◆ PROVIDED TEXT ◆

● ● ● ●

Colorado is known for its natural beauty, whether it be the Rocky Mountains, powdery snow or unique wildlife. Due to its incredible topography, it’s no surprise that this colorful state tops the charts when it comes to having the highest, biggest and tallest wonders in the United States and the world. These fun facts feature many of Colorado’s natural marvels, but there are also some quirky facts that you might not have expected from the Centennial State. There is no denying that Colorado has an interesting past and present. Learn more abot the history, culture, and landscape of this popular state through these 15 fun facts about Colorado.
Not so surprisingly, Colorado’s mountainous terrain gives the state the title of highest mean elevation of all the states in the U.S. Incredibly enough over 75 percent of the land in Colorado is over 10,000 feet above sea level, and the state also is home to the most mountains that are over 14,000 feet, called 14’ers by the locals.
Denver won the bid for the 1976 Olympics, but voters ended up rejecting the opportunity due to cost and environmental concerns. Proposed venues for the Games spanned 150 miles from Denver to Steamboat Springs, obviously concerning residents on Colorado’s pristine environment. To this day, Colorado is still the only state in history to turn down the Olympics.
The Mount Evans Scenic Byway, near Idaho Springs, climbs up to Mt. Evans, a 14,258-foot mountain. This incredible paved road takes you through Colorado’s forests and up above tree line. Views of Colorado’s mountains and bighorn sheep are absolutely incredible from the top of this unique scenic byway.
Colfax Avenue, a road that passes through Aurora, Denver, Lakewood and Golden, is known as the longest, continuous commercial street in America. Also referred to as the “Gateway to the Rockies,” Colfax stretches 26.5 miles from the plains to the mountains. Run the length of Colfax in the Colfax Marathon that is held every year.
Located between Clear Creek and Summit counties, the Dwight Eisenhower Memorial Tunnel is the highest auto tunnel in the world. Being 8,960 feet-long, this underground tunnel lies at an impressive elevation of 11,000 feet above sea level. This tunnel that is literally underneath the Continental Divide is well-traveled with an average of 26,000 vehicles daily.
At an elevation of 10,430 feet above sea level, the Colorado town of Leadville is the highest incorporated city in the country. Pronounced as “led” like the metal, the city got its start as a silver mining town, but because there were many silver named towns at the time, the founders decided on Leadville. At nearly two miles high, Leadville’s nickname is “The Cloud City.”
Located in the Great Sand Dunes National Park and Preserve, the largest sand dunes in North America rise approximately 700 feet from the floor of the San Luis Valley. These incredible dunes apparently started forming 440,000 years ago and currently cover 19,000 acres.

● ● ● ●

◆ STORED DATA ◆

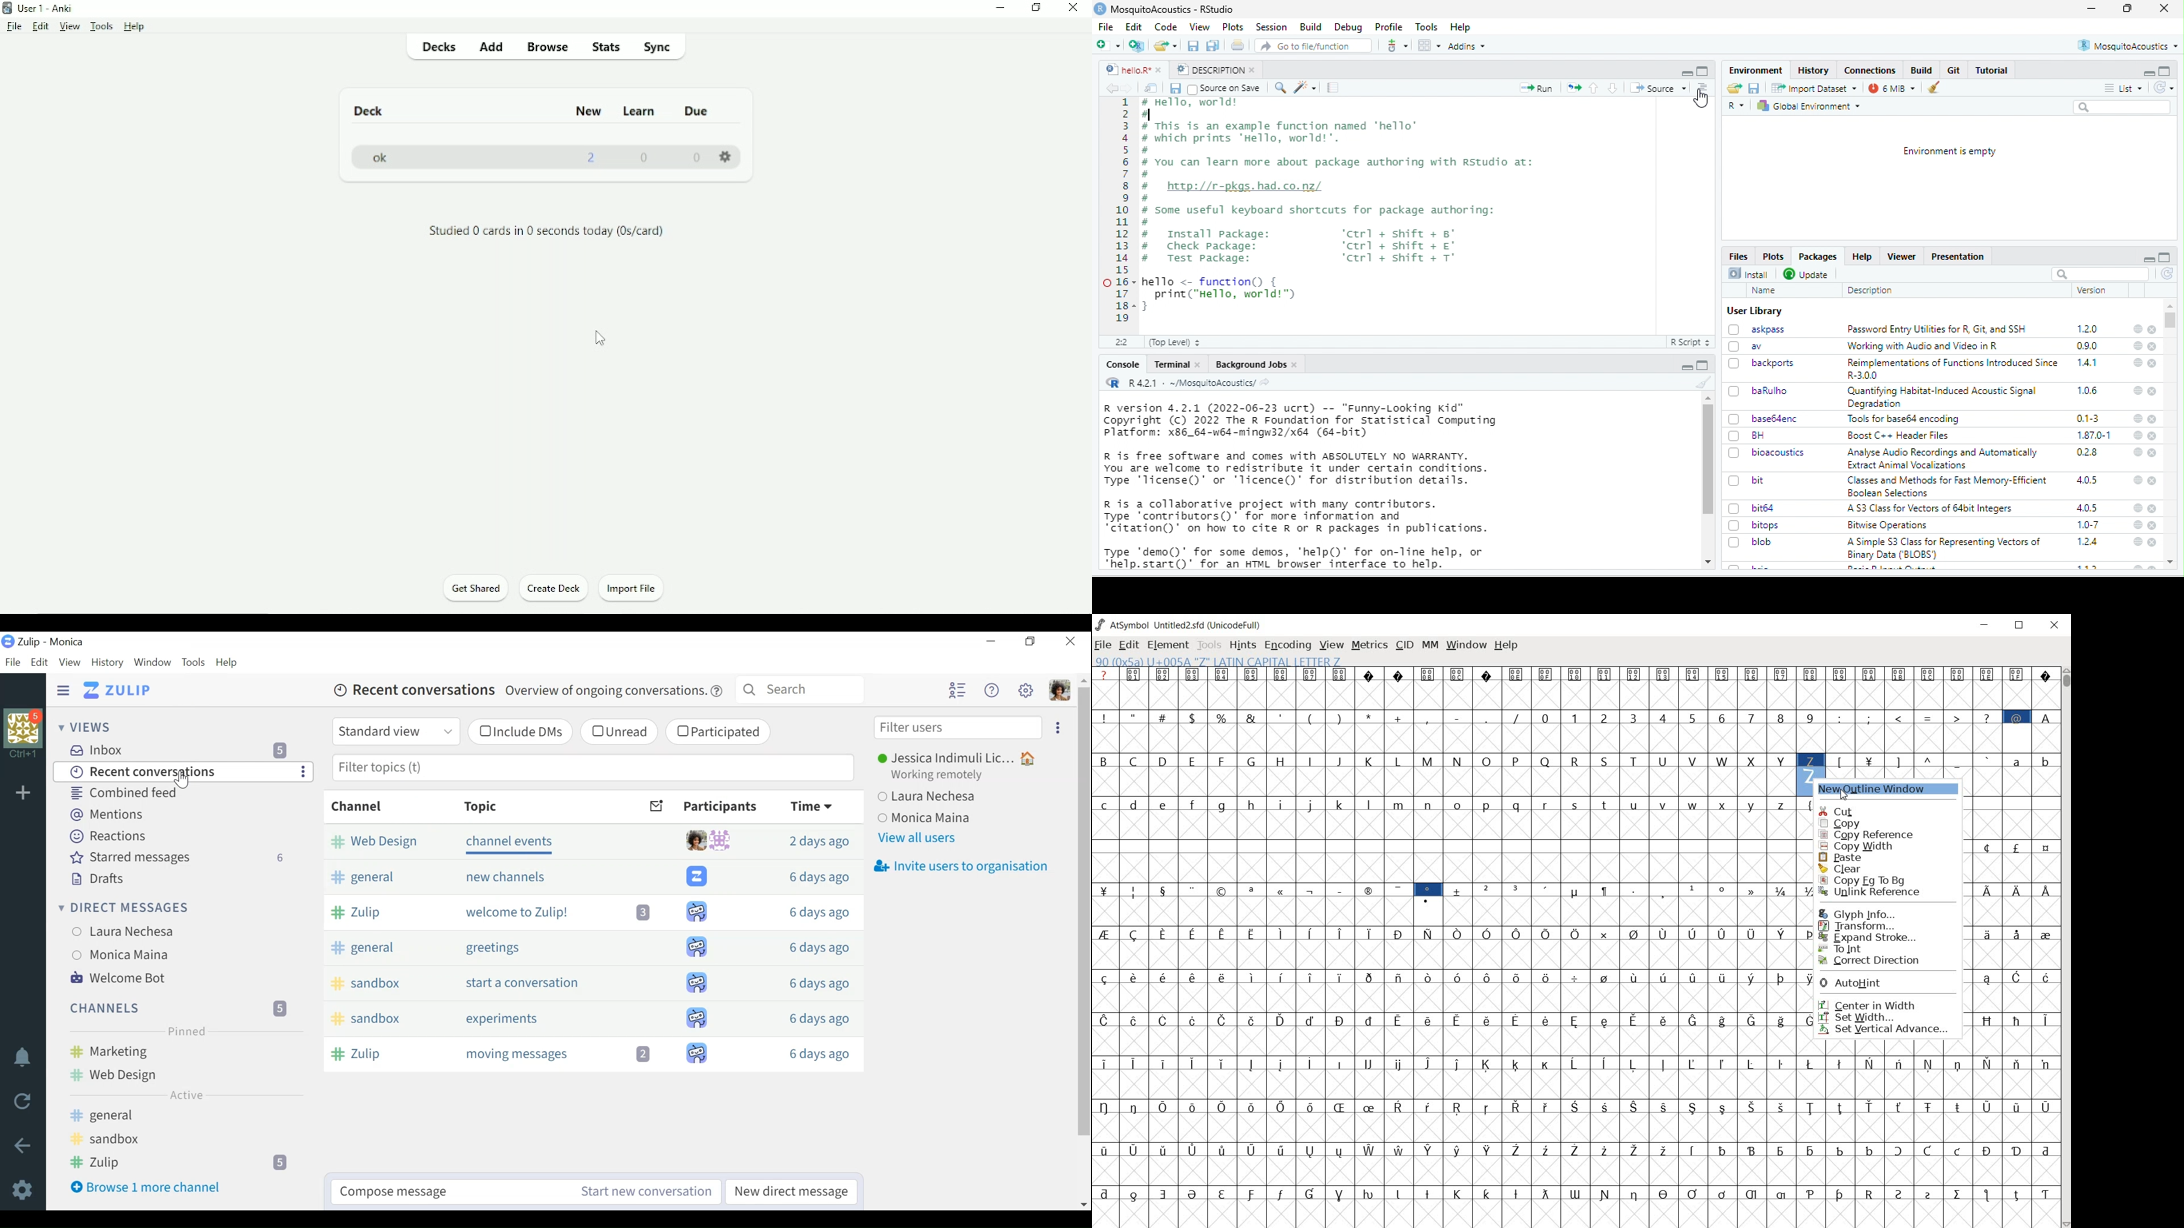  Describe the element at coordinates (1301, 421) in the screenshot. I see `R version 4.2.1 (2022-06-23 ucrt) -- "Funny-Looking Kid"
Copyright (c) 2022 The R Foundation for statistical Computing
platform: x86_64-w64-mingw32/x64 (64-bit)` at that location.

● ● ● ●

◆ YOUR OBJECTIVE ◆
Continue the fun facts about Colorado from the point where they stop, adding further facts in the same style and format, without drawing on the material.

◆ TASK OUTPUT ◆
One of the most famous suspension bridges in the world, the Royal Gorge Bridge hovers over the Royal Gorge, a deep canyon created by the Arkansas River. Located near Cañon City the Royal Gorge Bridge is the highest suspension bridge in America at a height of 956 feet. This engineering marvel is a popular tourist attraction that introduces visitors to Colorado’s incredible natural beauty.
The Glenwood Hot Springs Pool, located in Glenwood Springs, covers two blocks in this small Colorado mountain town, making it the largest natural hot spring in the world. The water in the pools is fed from the Yampah spring, which produces over three million gallons of water a day at a high temperature of 122 degrees Fahrenheit, making it one of the hottest natural springs in the world too. The hot spring pools in Glenwood however range in temperature from mild, bathwater temperatures to “hot tub” temperature of 104 degrees Fahrenheit. Enjoy Glenwood Hot Springs year-round.
The Four Corners is known as the only point in the United States where the corners of four different states meet at a quadripoint. Arizona, Colorado, New Mexico and Utah join on this one point, making it the only place where you can be in four different states at the same time. The Four Corners Monument and Tribal Park also marks the boundary of two Native American governments, the Navajo Nation and the Ute Mountain Tribe.
Colorado clearly ranks No. 1 in elk, having the biggest elk population in the world with an estimated number of 280,000. Elk, one of the largest species in the deer family, are social creatures usually traveling in herds, especially during breeding season in the fall. Due to Colorado’s large elk population, the state has grown as a popular destination for big-game hunters.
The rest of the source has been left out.